PDO achieved the majority of its corporate project delivery milestones on or ahead of plan, and all were delivered within the year. Three major projects – Yibal depletion compression phase 3, Mabrouk phase 2, and Ghaba North gas oil gravity drainage were delivered successfully.


The Company disclosed that the Rabab Harweel integrated project - the largest capital project in PDO with a reserve add of more than 500 million boe – is on schedule, while the Yibal Khuff project, which involves the simultaneous development of a number of sour oil and gas reservoirs, is ahead of schedule with construction beginning last year. Meanwhile, Miraah, the world’s largest ever solar thermal project at peak production, moved ahead of schedule with phases 1 and 2 both at the construction stage. The first steam from the project, which PDO is developing with partner GlassPoint Solar, is expected mid-year.


On the safety front, the Company recorded a 21% improvement in Lost Time Injury Frequency from 0.28 to 0.22 per million manhours, albeit with three work-related fatalities. There was also a 27% fall in Tier-1 Asset Integrity-Process Safety (AI-PS) incidents.


Mr Restucci said: “We are making progress on ensuring our operations are safer but we still need to strive harder to reach our Goal Zero aspiration of no harm to people, environment or assets.


“Work to improve our safety performance even further has begun with simpler, standardised, fit-for-purpose training and procedures to encompass a greater emphasis on compliance, increased learning from incidents, greater frontline supervision, behaviour-based training and improving risk and hazard identification in operations.”


During his presentation at the annual Ministry of Oil and Gas Media Briefing in Muscat, Mr Restucci highlighted a string of PDO achievements last year. These included the creation of 7,787 employment, training and re-deployment opportunities for Omanis with PDO contractors and non-oil sectors, such as aviation, hospitality, fashion and real estate. PDO also awarded contracts worth more than US$5.03 billion to nationally registered firms, the highest sum in its history.


Mr Restucci said: “Despite the recessionary pressures, it has been more important than ever to pursue our ICV programme to build a sustainable Omani industrial/private sector base able to compete on the international stage and retain more of the industry’s wealth in the Sultanate.


“The creation of employment and training opportunities for Omanis remains a strategic priority for PDO and we are determined to play our part in helping the thousands of nationals who come onto the job market each year to find meaningful and rewarding work.”

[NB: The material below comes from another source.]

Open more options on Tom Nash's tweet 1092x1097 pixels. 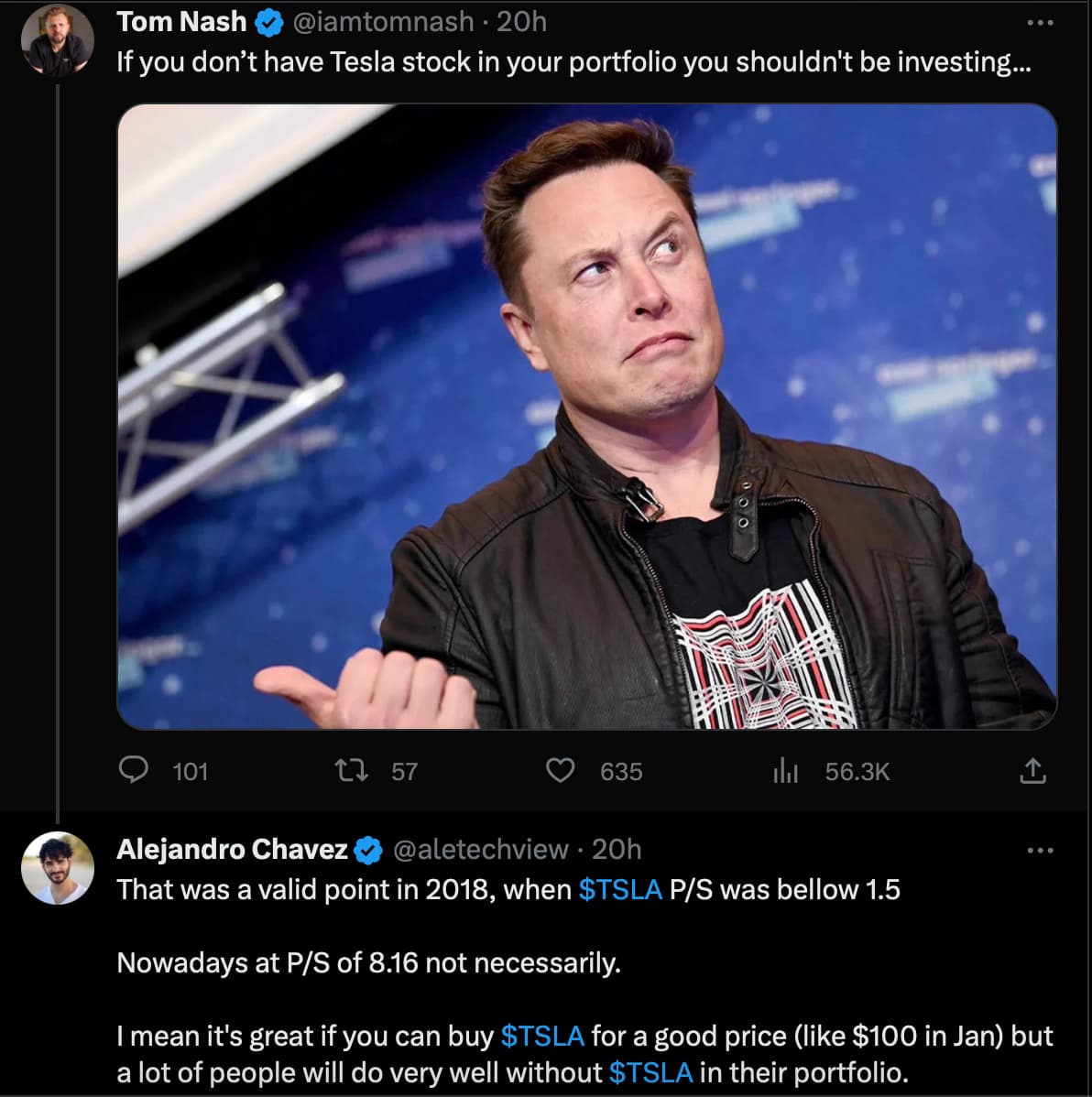click(1040, 22)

PDO has also been an active participant in the Tanfeedh programme to enhance economic diversification, contributing to initiatives on logistics, manufacturing, manpower and tourism and commends the Government’s efforts in this key programme.


On corporate social responsibility, the Company continued with its social investment and grants and donations to help communities across our Concession and beyond. It also signed 26 Memorandums of Understanding pledging support to a variety of good causes, including back 10 non-governmental organisations.


Meanwhile, Project Prism, PDO’s industry-first initiative covering the welfare of contractor personnel, completed its first full year. Confidential interviews were conducted with 28,000 workers about a wide range of topics, including safety, food, medical care and accommodation, and coaching sessions were held with contractors to ensure compliance with Omani law and PDO policies.